Он зло смотрел на меня своими налитыми кровью, пьяными глазами цвета гнилых помидоров. На его желтушном опухшем лице белел шрам, полученный на Острове Сокровищ. Его рука судорожно сжимала тесак, будто рука и тесак составляли единое целое.
Вот в таком образе он и предстал, Джим, передо мной во сне, вооружённый до зубов. Я сидел за столом и писал об этих последних мгновениях в моей жизни. Флинт встал сзади и начал читать у меня через плечо. И потом захохотал. Этот гад хохотал так зло, что его прямо трясло. В глазах его светилось злорадство, и я понял, что мне уже пора гореть в аду. Я заткнул руками уши, чтобы не слышать, и зажмурился, чтобы не видеть, но при этом всё слышал и видел, будто у меня не было ни рук, ни век. А когда Флинт понял, что я сжался от страха перед ним, он захохотал пуще прежнего, и его хохочущий рот увеличивался, превратившись в результате в огромную хохочущую пасть.

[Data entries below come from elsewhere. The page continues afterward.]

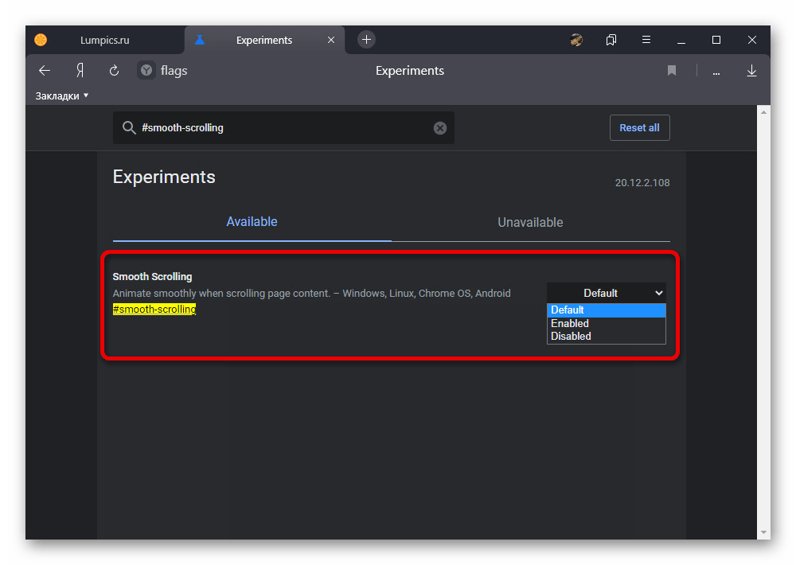Clear the search with the X icon
The height and width of the screenshot is (565, 796).
pos(440,128)
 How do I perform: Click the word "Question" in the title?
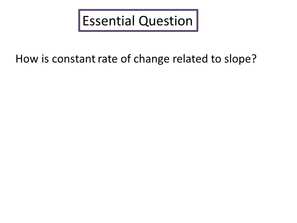(x=166, y=21)
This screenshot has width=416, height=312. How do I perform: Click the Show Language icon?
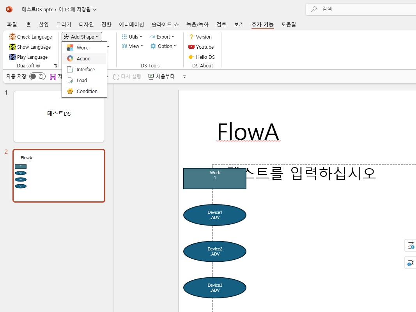[12, 47]
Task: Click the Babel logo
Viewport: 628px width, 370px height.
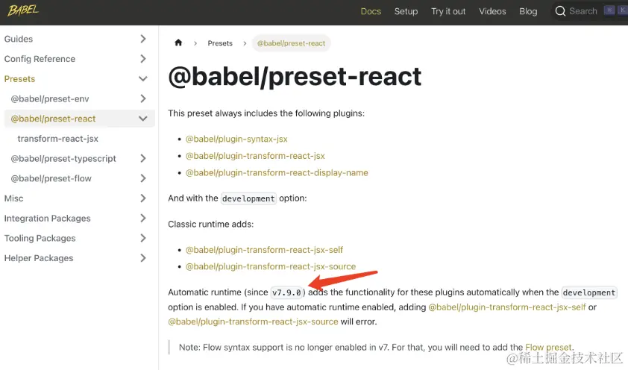Action: point(23,10)
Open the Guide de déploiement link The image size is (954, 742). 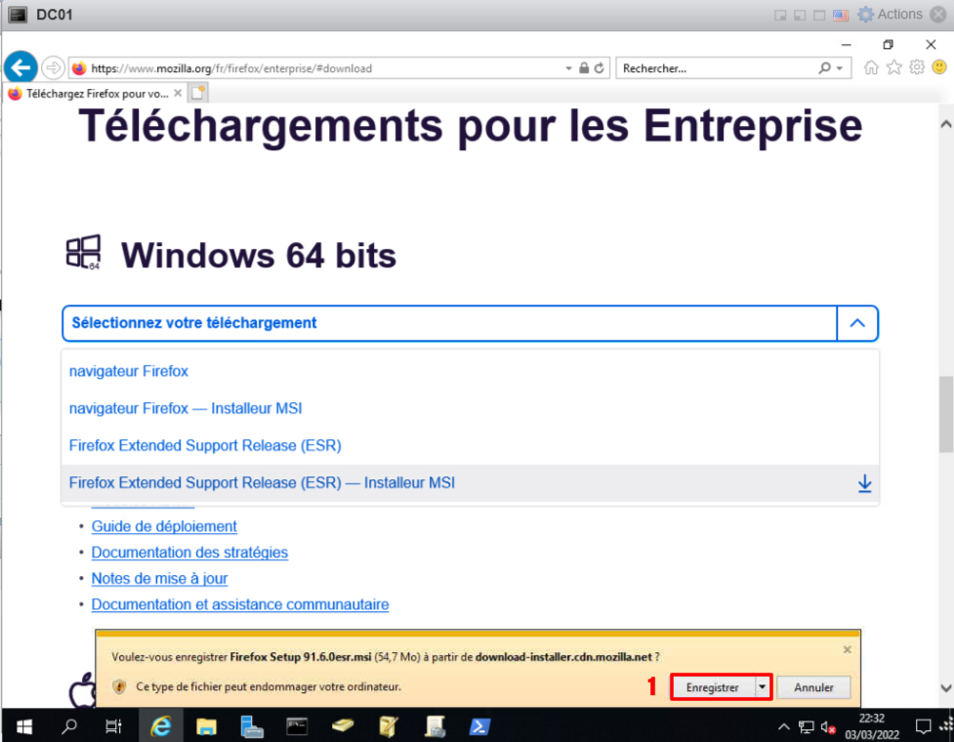point(164,526)
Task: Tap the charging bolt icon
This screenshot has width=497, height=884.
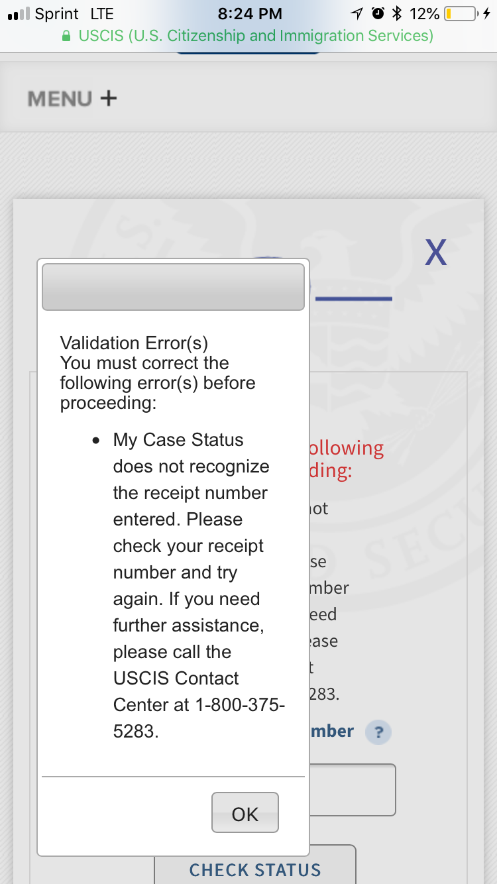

Признаюсь, я разозлился и стал думать, как бы прекратить это безобразие. Почему я должен уступать этому Флинту? — спросил я самого себя. Разве я не был во всех отношениях лучше него? Стоит ли на него обижаться? Пусть себе издевается! Что мне за дело до того, что он думает о моей жизни? Меня это не волнует.
Я взял перо, опустил его в чернильницу, перенёс на бумагу и написал первое слово из моего рассказа о вышеупомянутом Флинте. Как только Флинт увидел своё имя на бумаге, он сразу заткнулся, а потом издал такой бешеный рёв, от которого даже нечистый сошёл бы с ума, если бы обладал таковым. Затем он поднял свой кровавый тесак, замахнулся, приготовясь ударить им изо всех сил, я бы сказал с удесятерённой силой, в таком бешенстве он был.
— Никаких имён! — крикнул он. — Никаких имён! Ни один пёс не смеет произнести моё имя!
И опустил тесак.
Я проснулся в холодном поту, Джим, меня трясло, будто с похмелья. Общаться с мёртвым Флинтом было намного хуже, чем с живым, это уж точно, будь я проклят. Признаюсь, я думал, умираю, и эта мысль напугала меня. Я всю жизнь боялся за свою шкуру, что правда, то правда, но никогда я не испытывал подобного ужаса, как в этот раз, думая, что мне пришёл конец. Перед глазами вновь и вновь появлялся тесак Флинта, со свистом разрезающий воздух. Даже проснувшись, я всё ждал, что вот-вот я почувствую его лезвие, врубающееся в мою шею.
Но ничего не происходило. И тогда я понял, что Флинт приходил не за мной и что его тесак был нацелен совсем не на мою шею. Он хотел отрубить голову другому Джону Сильверу. Желал покончить раз и навсегда с тем Джоном Сильвером, который описан на бумаге, со всей достоверностью, с тем из нас двоих, у которого была сколько-нибудь стоящая жизнь.
После такого стало менее приятно писать о Флинте. Каждый раз, когда я брался за перо, я видел перед собой его тесак. Злорадный смех ладно, чёрт с ним, а тесак и забвение, которым он грозил, нет, думать об этом невыносимо.